──────── EXTRACTED TEXT

PDA

View Full Version : Young and Beautiful



Lily Catherine
03-12-2017, 05:02 AM
I notice a preoccupation on this site with chasing Youth And Beauty - inter alia, wanting to recapture being the young woman that one never was - living, dressing and making oneself up for the part, and outright believing that one looks many years younger that way. I'd like to ask across the board why they feel that way and whether they feel they've any underlying motivation.

I can somewhat get the beauty part of it - women are held unfairly to occasionally unreasonable standards of beauty, and I reckon we who present ourselves as women in spite of the baggage we carry from being born male would face a potentially daunting struggle to attain that same standard.

I know that, being in my early 20s, I'm definitely not of the age to ask this of myself just yet. Maybe I'll ask myself that in a couple decades or more.

sometimes_miss
03-12-2017, 05:49 AM
First, I think that every woman probably feels a propensity to 'chase youth and beauty'. It is, after all, what they need to do, to attract a mate. Despite all the 'the real beauty comes from within' that we grow up being told, reality is that the first thing we notice is looks, before we ever get to know someone. It's simply a matter of distance; you see them before you can talk to them. And you know immediately based on what they look like, whether you are attracted to them or not. Perhaps not about in a positive way, but if there's something about someone visually that turns you off or repulses you, you're probably not going to want to get to know them any further.
That said, one thing that some of us suffer from, is sort of being 'stuck in time'. Our identifying with being female of a certain age might never change, as we have no way to mature as one. A man will grow with his tasks; we learn that we will be identified by our job, our position. Women identify by their relationships, and as crossdressers, we don't have any female to female friendships. So we're often stuck as we are, sometimes forever (as in my case).

────────────────

- _PROMPT 1_
Can you repeat the part of the forum thread that begins at the words "Lily Catherine" and stops after "any underlying motivation."?
- _PROMPT 2_
Could you condense the paragraph of the forum thread that starts "That said, one thing that some of us suffer from" into a shorter version that keeps its main facts?
The records have no connection to the forum thread.

──────── MATERIAL PROVIDED

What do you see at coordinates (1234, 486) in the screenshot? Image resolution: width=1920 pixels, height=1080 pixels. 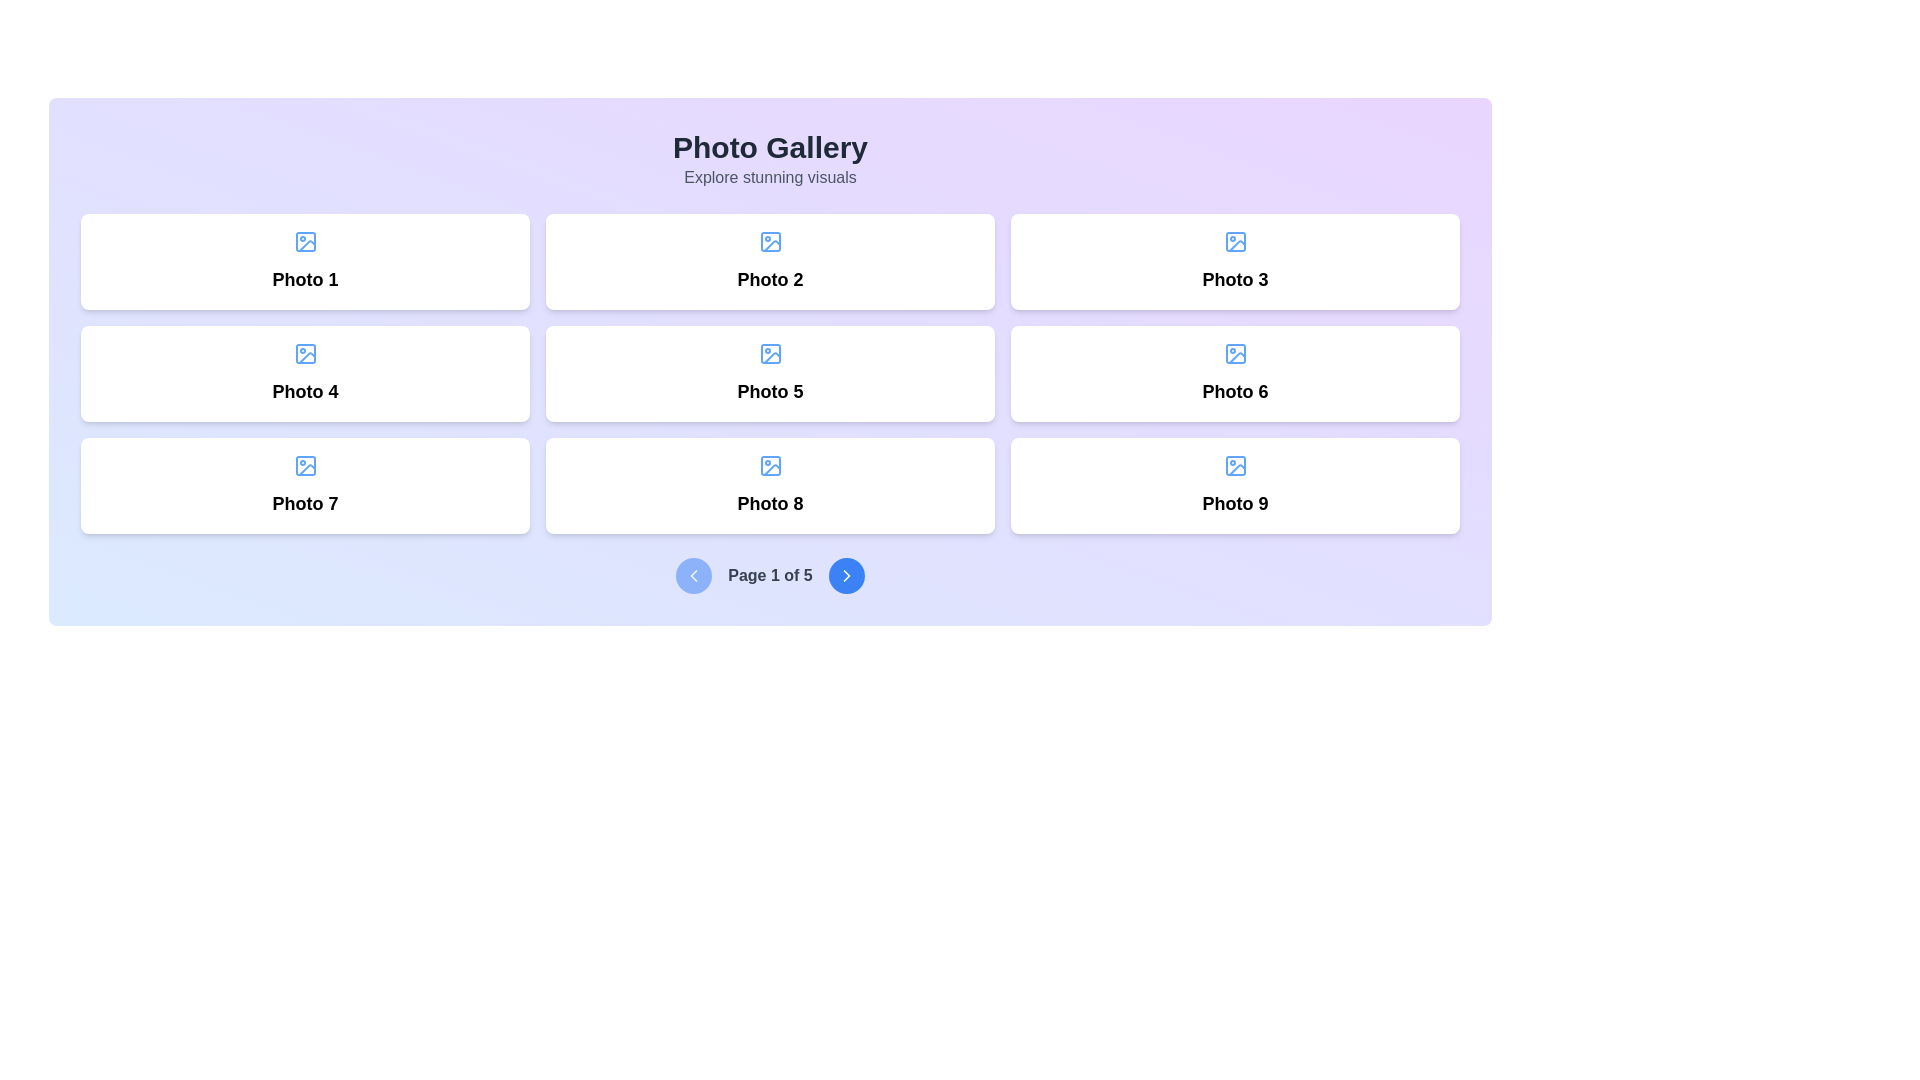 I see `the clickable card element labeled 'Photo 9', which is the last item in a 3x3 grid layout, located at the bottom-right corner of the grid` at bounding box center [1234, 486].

────────────────
──────── MATERIAL PROVIDED

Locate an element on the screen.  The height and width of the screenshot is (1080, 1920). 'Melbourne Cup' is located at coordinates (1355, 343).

────────────────
──────── MATERIAL PROVIDED

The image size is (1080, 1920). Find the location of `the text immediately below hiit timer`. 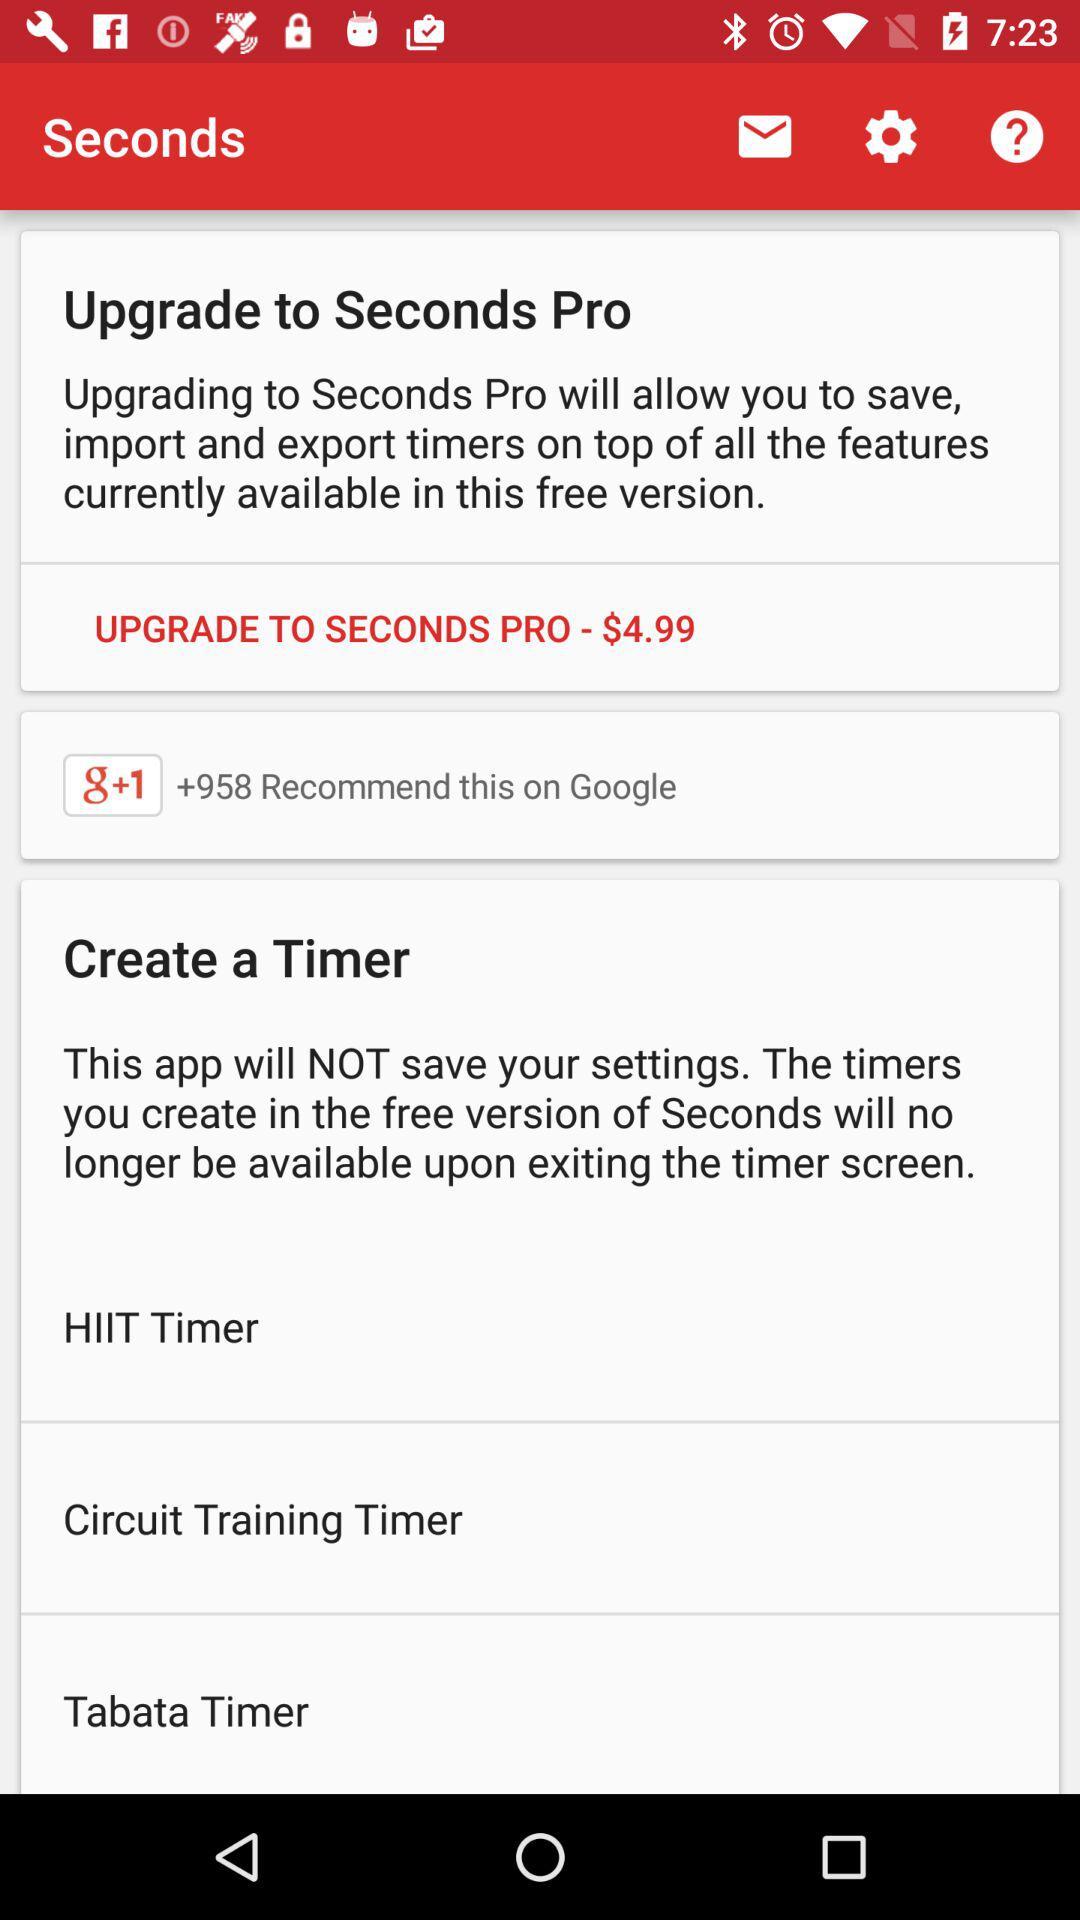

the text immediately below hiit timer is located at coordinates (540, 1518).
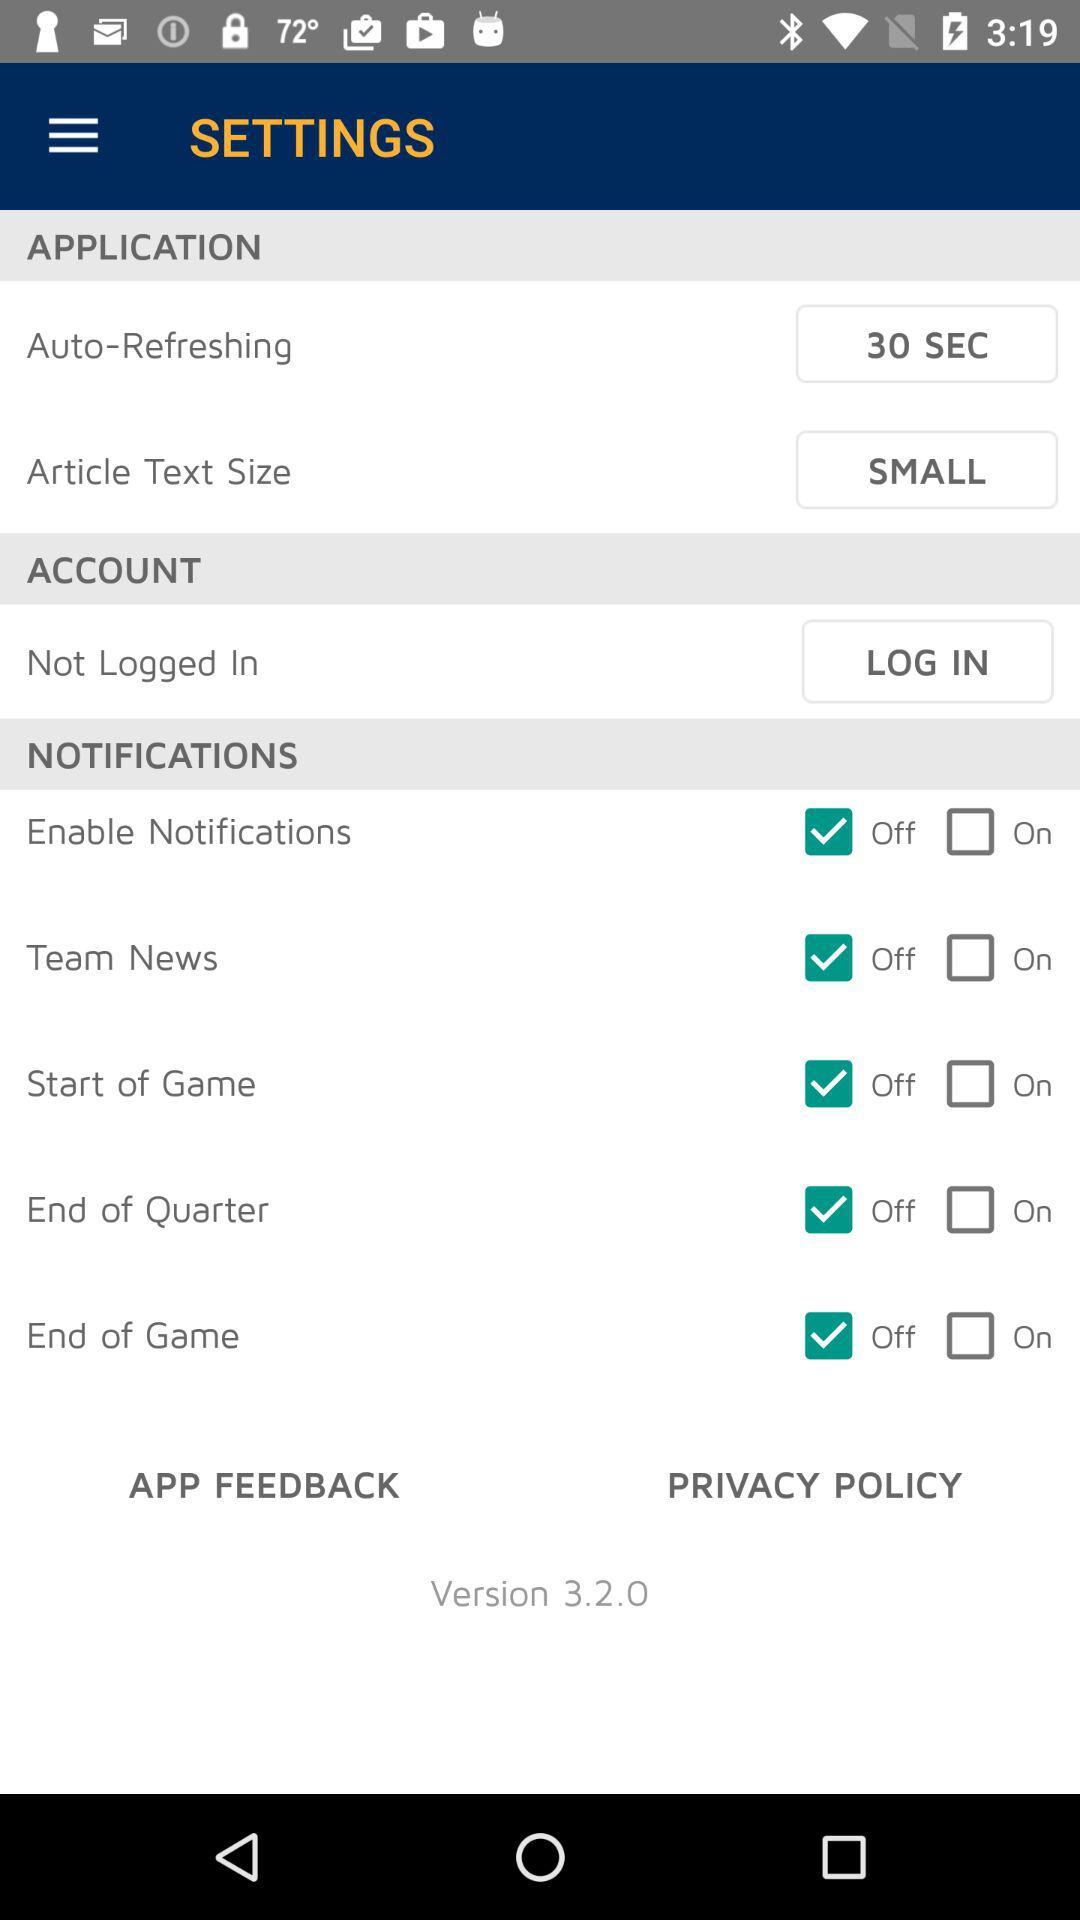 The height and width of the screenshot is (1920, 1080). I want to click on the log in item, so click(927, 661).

────────────────

- _TASK RESULT 1_
Lily Catherine
03-12-2017, 05:02 AM
I notice a preoccupation on this site with chasing Youth And Beauty - inter alia, wanting to recapture being the young woman that one never was - living, dressing and making oneself up for the part, and outright believing that one looks many years younger that way. I'd like to ask across the board why they feel that way and whether they feel they've any underlying motivation.

- _TASK RESULT 2_
Some crossdressers suffer from being "stuck in time." Their identity as a female of a certain age may never change, because they have no way to mature as one. Men grow with their tasks and are identified by their job or position, while women identify by their relationships. Crossdressers have no female-to-female friendships, so they often stay stuck, sometimes forever, as the writer says is true in their own case.